Original research article

The authors used this protocol in:
Dec 2017

Navigate this Article


Genome-wide Estimation of Evolutionary Distance and Phylogenetic Analysis of Homologous Genes    

How to cite Favorites Q&A Share your feedback Cited by


Homologous genes, including paralogs and orthologs, are genes that share sequence homologies within or between different species. Homologous genes originate from a common origin through speciation, genetic duplication or horizontal gene transfer. Estimation of the sequence divergence of homologous genes help us to understand divergence time, which makes it possible to understand the evolutionary patterns of speciation, gene duplication and gene transfer events. This protocol will provide a detailed bioinformatics pipeline on how to identify the homologous genes, compare their sequence divergence and phylogenetic relationships, focusing on homologous genes that show syntenic relationships using soybean (Glycine max) and common bean (Phaseolus vulgaris) as example species.

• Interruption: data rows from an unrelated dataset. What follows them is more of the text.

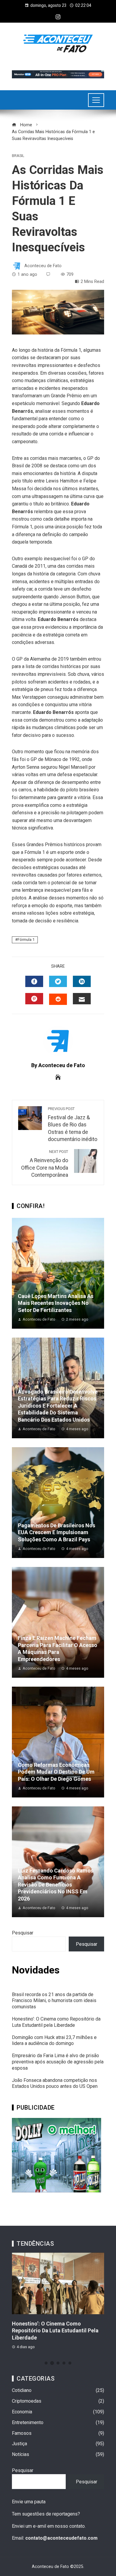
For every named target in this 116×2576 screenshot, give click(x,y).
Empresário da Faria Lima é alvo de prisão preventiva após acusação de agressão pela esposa (58, 2062)
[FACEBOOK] (34, 981)
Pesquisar (22, 1933)
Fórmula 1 (26, 939)
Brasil (18, 156)
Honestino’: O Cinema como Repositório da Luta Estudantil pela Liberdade (56, 2022)
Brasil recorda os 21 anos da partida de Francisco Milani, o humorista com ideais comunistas (54, 2001)
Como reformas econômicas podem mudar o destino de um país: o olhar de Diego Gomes (56, 1772)
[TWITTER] (58, 981)
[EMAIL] (82, 998)
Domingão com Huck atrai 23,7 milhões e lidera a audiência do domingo (54, 2040)
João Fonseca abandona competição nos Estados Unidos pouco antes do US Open (55, 2083)
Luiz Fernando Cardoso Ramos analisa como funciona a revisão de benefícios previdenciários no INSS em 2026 (55, 1884)
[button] (46, 2363)
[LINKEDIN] (82, 981)
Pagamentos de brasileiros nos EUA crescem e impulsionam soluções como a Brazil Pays (56, 1532)
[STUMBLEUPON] (58, 999)
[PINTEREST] (34, 998)
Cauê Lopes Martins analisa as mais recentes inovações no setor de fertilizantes (55, 1303)
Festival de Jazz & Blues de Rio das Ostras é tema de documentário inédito (72, 1124)
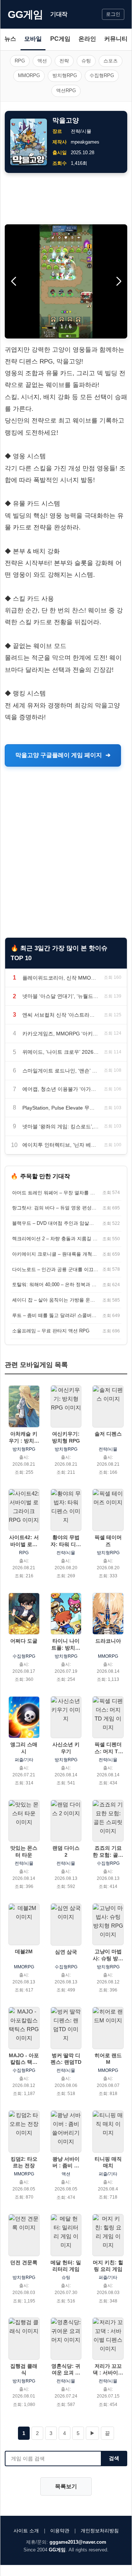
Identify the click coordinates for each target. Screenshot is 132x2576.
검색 (114, 2458)
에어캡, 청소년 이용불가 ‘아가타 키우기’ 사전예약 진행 (60, 1089)
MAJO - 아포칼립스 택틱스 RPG (24, 2058)
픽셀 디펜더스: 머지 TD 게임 (108, 1747)
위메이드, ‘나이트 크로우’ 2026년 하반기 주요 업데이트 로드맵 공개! (60, 1052)
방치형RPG (64, 75)
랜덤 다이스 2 (66, 1851)
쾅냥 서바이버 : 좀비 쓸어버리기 (66, 2162)
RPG (20, 61)
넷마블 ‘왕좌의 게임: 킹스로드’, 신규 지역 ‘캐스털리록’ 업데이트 (60, 1126)
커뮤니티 (116, 39)
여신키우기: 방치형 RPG (66, 1437)
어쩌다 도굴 (23, 1641)
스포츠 (110, 61)
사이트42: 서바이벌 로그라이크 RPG (24, 1540)
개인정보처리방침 (100, 2530)
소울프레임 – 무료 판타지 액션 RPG (50, 1331)
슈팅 (86, 61)
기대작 (58, 14)
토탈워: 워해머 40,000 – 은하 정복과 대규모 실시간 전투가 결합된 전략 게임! (55, 1284)
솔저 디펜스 (108, 1434)
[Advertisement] (66, 198)
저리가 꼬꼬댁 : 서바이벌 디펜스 (108, 2369)
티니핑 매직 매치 (108, 2162)
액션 (42, 61)
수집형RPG (101, 75)
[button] (119, 281)
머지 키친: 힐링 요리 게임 (108, 2266)
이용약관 (59, 2530)
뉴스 (10, 39)
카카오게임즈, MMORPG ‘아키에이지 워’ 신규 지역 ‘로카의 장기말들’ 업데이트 (60, 1033)
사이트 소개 (26, 2530)
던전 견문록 (23, 2262)
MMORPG (29, 75)
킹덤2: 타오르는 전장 (24, 2162)
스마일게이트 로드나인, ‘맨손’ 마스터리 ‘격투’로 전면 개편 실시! (60, 1071)
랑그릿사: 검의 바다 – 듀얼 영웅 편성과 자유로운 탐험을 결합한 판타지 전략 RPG (55, 1208)
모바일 (33, 39)
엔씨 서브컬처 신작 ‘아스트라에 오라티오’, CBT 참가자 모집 (60, 1015)
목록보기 (66, 2486)
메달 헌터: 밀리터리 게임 (66, 2266)
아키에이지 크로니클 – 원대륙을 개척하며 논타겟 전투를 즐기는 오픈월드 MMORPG (55, 1254)
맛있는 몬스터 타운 (23, 1851)
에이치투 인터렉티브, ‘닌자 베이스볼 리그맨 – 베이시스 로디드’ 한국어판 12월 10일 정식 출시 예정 (60, 1145)
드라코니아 (108, 1641)
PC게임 (60, 39)
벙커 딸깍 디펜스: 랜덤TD (66, 2058)
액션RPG (66, 90)
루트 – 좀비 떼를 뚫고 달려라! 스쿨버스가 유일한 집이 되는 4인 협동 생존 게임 (55, 1315)
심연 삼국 (66, 1952)
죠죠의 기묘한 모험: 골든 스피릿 (108, 1851)
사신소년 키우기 (66, 1747)
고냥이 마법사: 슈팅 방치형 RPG (108, 1955)
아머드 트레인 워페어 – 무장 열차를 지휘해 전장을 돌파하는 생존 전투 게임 (55, 1192)
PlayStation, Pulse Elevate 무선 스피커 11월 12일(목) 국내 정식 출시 (60, 1108)
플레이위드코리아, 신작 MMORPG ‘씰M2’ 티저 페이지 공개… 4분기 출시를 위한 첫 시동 (60, 978)
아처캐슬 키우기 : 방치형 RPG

Keywords: Homologous genes, Whole genome duplication, Sequence alignment, Evolutionary distance, Phylogenetic analysis


Gene duplication, including whole genome duplication or polyploidy, segmental duplication, and tandem duplication, is a very important process that increases gene copy number and thus enhances genetic diversity in many organisms. Because of this, gene duplication is thought to be a major force in evolution (Ohno, 1970; Otto and Whitton, 2000; Blanc and Wolfe, 2004; Jiao et al., 2011). After duplication, duplicated genes are subject to a variety of changes, such as accumulation of point mutations, insertions and deletions, gene conversion and transposon insertions (Ilic et al., 2003; Gu et al., 2005; Sémon and Wolfe, 2007). Theoretically, two or multiple copies of the duplicated genes have undergone different levels of selective constraint, which makes the functional divergence of the duplicated genes. This can be reflected on the sequence divergence of the homologous genes, such as non-synonymous substitution (Ka) and synonymous substitution (Ks), the latter of which the produced amino acid sequence is not modified. Because it is neutral with respect to selection, Ks can be used to determine rough divergence time. The ratio of Ka/Ks can be used to estimate the selection pressure on genes. A Ka/Ks ratio equal to one indicates a lack of selection, as is observed in pseudogenes. The ratio of Ka/Ks higher and lower than one implies positive and purifying selection, respectively. The values of Ka/Ks for the vast majority of genes are < 1.0 due to purifying selection to maintain function (Makalowski and Boguski, 1998; Nekrutenko et al., 2002). When comparing duplicate genes, differences in Ka/Ks suggest different levels or kinds of selection.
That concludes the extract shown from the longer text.